# Lasso

(diff) ← Older revision | Latest revision (diff) | Newer revision → (diff)

## Definition

Lasso, also known as $L^1$-regularization, is a type of regularization where the regularization term is of the following form, where $w_1, w_2, \dots, w_n$ are the unknown parameters of the form being trained for:

$\lambda \sum_{i=1}^n | w_i |$

In some cases, due to scaling issues, a lasso may not make direct sense, so we may need additional (predetermined) coefficients $\alpha_1, \alpha_2, \dots, \alpha_n$ to rescale the weights:

$\lambda \sum_{i=1}^n \alpha_i |w_i|$

## Effects of lasso

### Summary

Item Value
Convexity The lasso function is convex. Thus, if the original cost function is convex, the regularized cost function is also convex. In particular, it does not destroy the ability to apply optimization methods that rely solely on convexity.
Differentiability The lasso function is differentiable at most points except where one of the weights becomes zero (with partial derivative being undefined in the direction parallel to that weight vector).
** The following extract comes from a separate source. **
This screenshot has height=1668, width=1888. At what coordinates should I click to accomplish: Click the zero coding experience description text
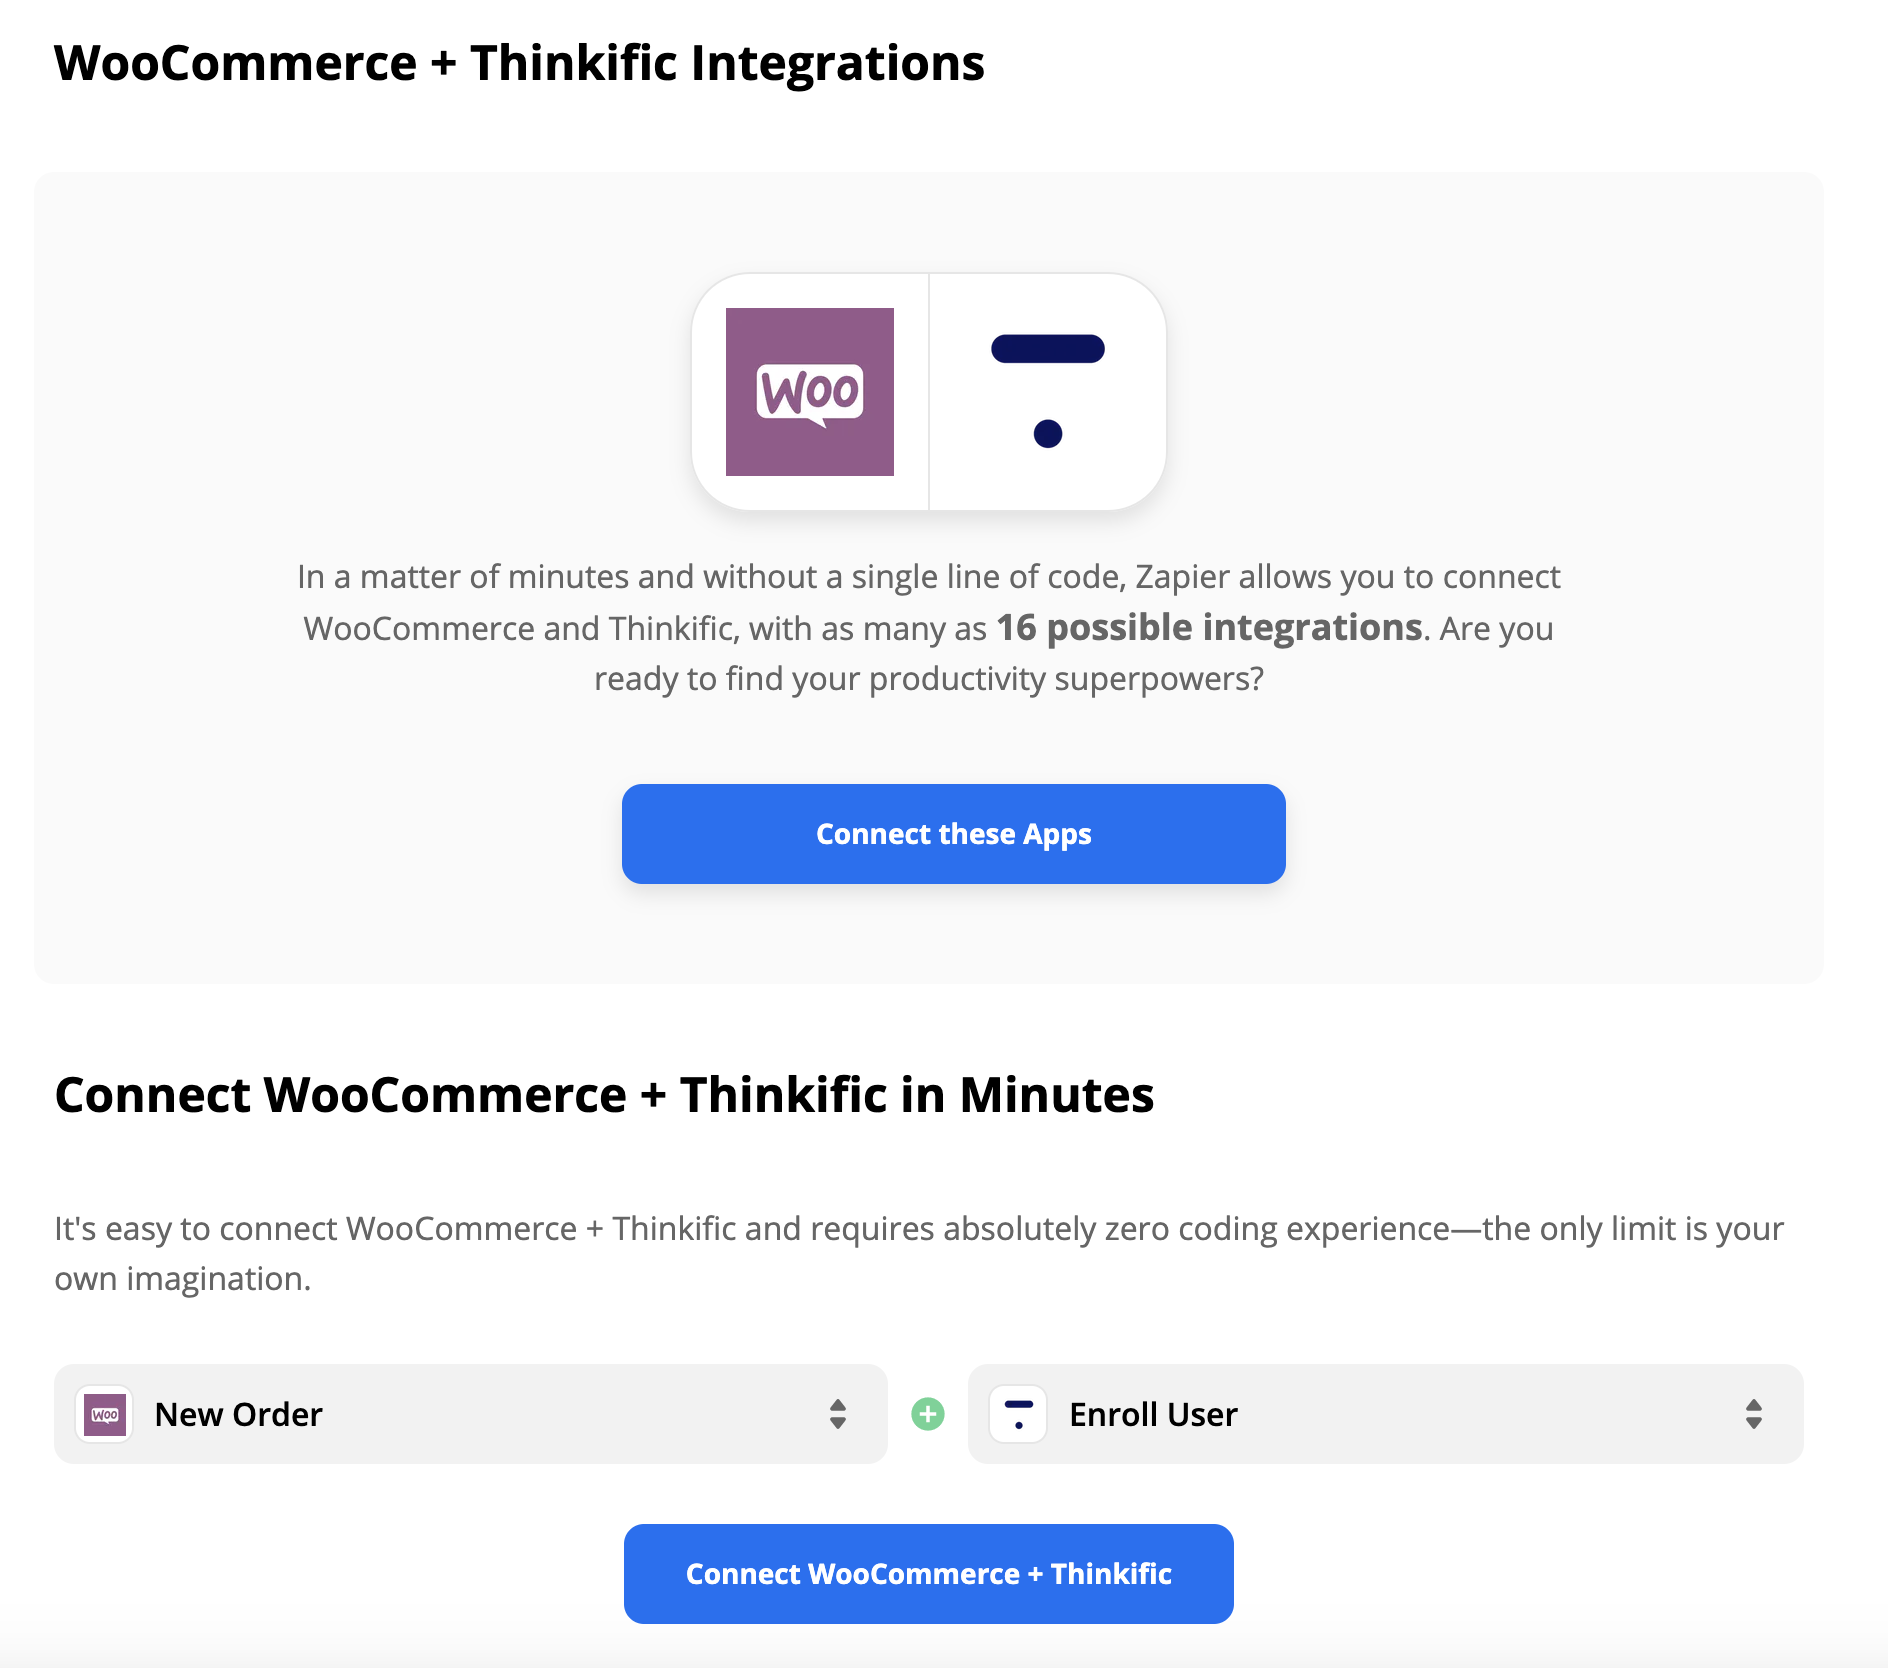tap(918, 1252)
This can come in the way of iterative application of gradient descent since the gradient vector is undefined. However, setting partial derivative to zero when it is undefined generally works.
Type of model generated Lasso regression pushes towards models where some parameters become precisely zero. It will also generally push those features to be zero that can help distinguish fewer examples, so for instance if a dense feature and a sparser feature both play a similar predictive role, lasso will tend to set the sparser feature to zero. For more, see comparison of lasso and ridge regularization.